Eddleston Michael, Haggalla Sapumal, Reginald K, Sudarshan K, Senthilkumaran M, Karalliedde Lakshman, Ariaratnam Ariaranee, Sheriff M H Rezvi, Warrell David A, Buckley Nick A
Centre for Tropical Medicine, Nuffield Department of Clinical Medicine, University of Oxford, England.
Clin Toxicol (Phila). 2007;45(2):136-43. doi: 10.1080/15563650601006009.
The 10-20% case fatality found with self-poisoning in the developing world differs markedly from the 0.5% found in the West. This may explain in part why the recent movement away from the use of gastric lavage in the West has not been followed in the developing world.
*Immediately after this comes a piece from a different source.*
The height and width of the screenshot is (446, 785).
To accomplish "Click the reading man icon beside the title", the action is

After noting probable harm from gastric lavage in Sri Lanka, we performed an observational study to determine how lavage is routinely performed and the frequency of complications.
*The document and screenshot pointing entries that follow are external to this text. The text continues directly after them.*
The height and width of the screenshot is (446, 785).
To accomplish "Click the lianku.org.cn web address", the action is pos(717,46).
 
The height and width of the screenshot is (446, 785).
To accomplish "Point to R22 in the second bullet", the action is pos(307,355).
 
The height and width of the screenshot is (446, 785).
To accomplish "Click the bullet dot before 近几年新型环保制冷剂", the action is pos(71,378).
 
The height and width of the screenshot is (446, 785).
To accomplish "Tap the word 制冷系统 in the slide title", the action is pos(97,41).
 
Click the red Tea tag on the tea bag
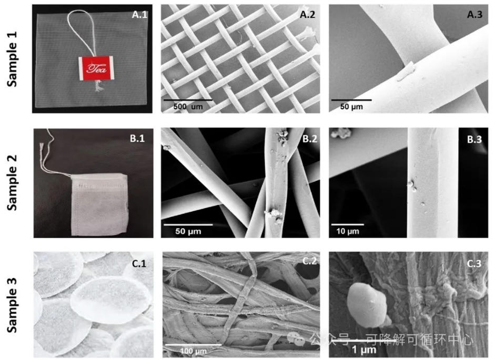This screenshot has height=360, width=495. tap(96, 68)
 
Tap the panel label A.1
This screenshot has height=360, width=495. tap(139, 15)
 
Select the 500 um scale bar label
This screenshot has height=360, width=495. tap(188, 107)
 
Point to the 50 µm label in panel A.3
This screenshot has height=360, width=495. tap(351, 107)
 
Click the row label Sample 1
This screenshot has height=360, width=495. tap(12, 59)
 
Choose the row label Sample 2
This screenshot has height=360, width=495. tap(12, 183)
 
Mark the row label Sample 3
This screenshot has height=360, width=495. tap(12, 305)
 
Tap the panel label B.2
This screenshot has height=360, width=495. tap(309, 139)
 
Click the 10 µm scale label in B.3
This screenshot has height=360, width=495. tap(348, 231)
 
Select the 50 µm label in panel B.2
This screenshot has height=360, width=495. tap(188, 231)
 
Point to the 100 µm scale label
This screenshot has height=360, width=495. tap(194, 351)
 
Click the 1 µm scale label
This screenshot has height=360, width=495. tap(364, 349)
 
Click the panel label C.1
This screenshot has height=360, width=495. tap(138, 263)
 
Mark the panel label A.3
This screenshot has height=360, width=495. tap(474, 15)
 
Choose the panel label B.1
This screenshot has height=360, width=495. tap(137, 138)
Fourteen consecutive gastric lavages were observed in four hospitals. Lavage was given to patients unable or unwilling to undergo forced emesis, regardless of whether they gave consent or the time elapsed since ingestion. It was also given to patients who had taken non-lethal ingestions. The airway was rarely protected in patients with reduced consciousness, large volumes of fluid were given for each cycle (200 to more than 1000 ml), and monitoring was not used. Serious complications likely to be due to the lavage were observed, including cardiac arrest and probable aspiration of fluid. Health care workers perceived lavage as being highly effective and often life-saving; there was peer and relative pressure to perform lavage in self-poisoned patients.
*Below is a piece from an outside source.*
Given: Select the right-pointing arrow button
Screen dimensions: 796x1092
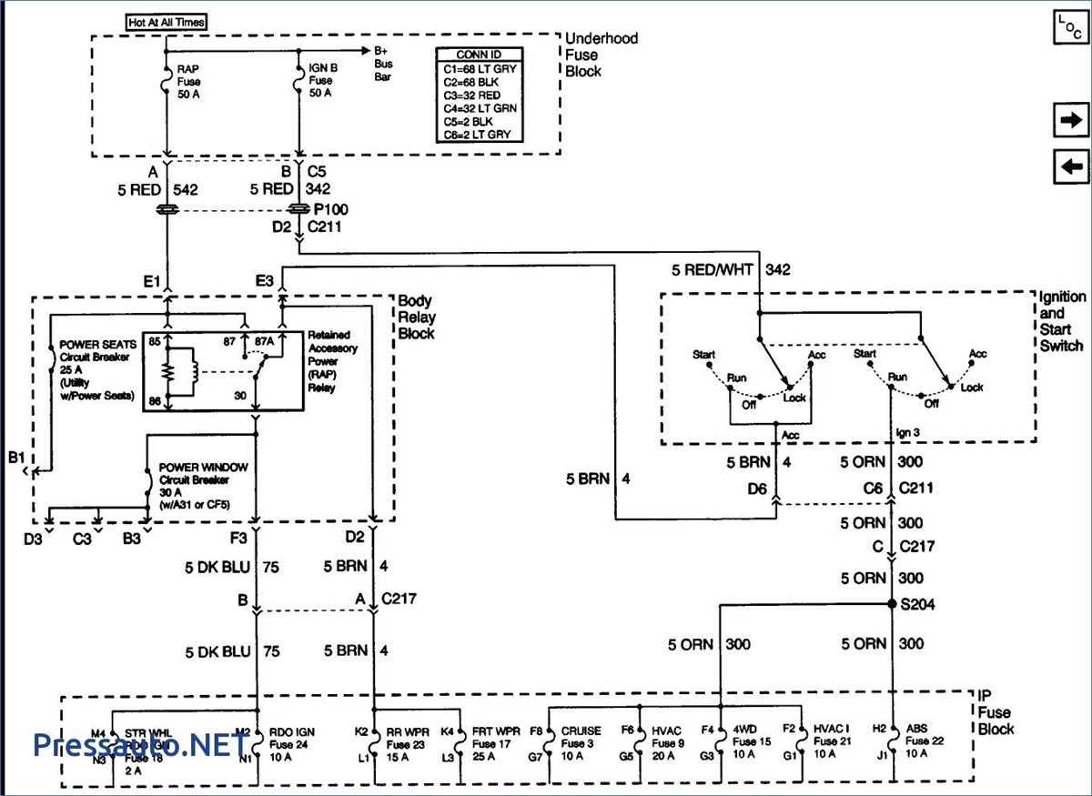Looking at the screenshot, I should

Gastric lavage as performed for highly toxic poisons in a resource-poor location is hazardous. In the absence of evidence for patient benefit from lavage, (and in agreement with some local guidelines), we believe that lavage should be considered for few patients - in those who have recently taken a potentially fatal dose of a poison, and who either give their verbal consent for the procedure or are sedated and intubated. Ideally, a randomized controlled trial should be performed to determine the balance of risks and benefits of safely performed gastric lavage in this patient population.
在发展中国家,自服毒物导致的病死率为10% - 20%,这与西方国家0.5%的病死率显著不同。这可能部分解释了为何西方国家近期摒弃洗胃疗法的做法未在发展中国家得到效仿。在注意到洗胃在斯里兰卡可能造成危害后,我们开展了一项观察性研究,以确定洗胃的常规操作方式及并发症的发生率。
在四家医院观察了连续14例洗胃病例。无论患者是否同意或服毒后经过了多长时间,均对无法或不愿接受催吐的患者进行洗胃。对摄入非致命性毒物的患者也进行洗胃。意识减弱的患者很少得到气道保护,每个洗胃周期注入大量液体(200至1000多毫升),且未进行监测。观察到了可能由洗胃导致的严重并发症,包括心脏骤停和可能的液体误吸。医护人员认为洗胃非常有效且常常能挽救生命;对于自服毒物的患者,存在同行和亲属要求进行洗胃的压力。
在资源匮乏地区对剧毒毒物进行洗胃是危险的。在缺乏证据表明洗胃对患者有益的情况下(并且与一些当地指南一致),我们认为仅对少数患者考虑洗胃——即那些近期摄入了可能致命剂量毒物、口头同意接受该操作或已接受镇静和插管的患者。理想情况下,应进行一项随机对照试验,以确定在这类患者中安全进行洗胃的风险和益处的平衡。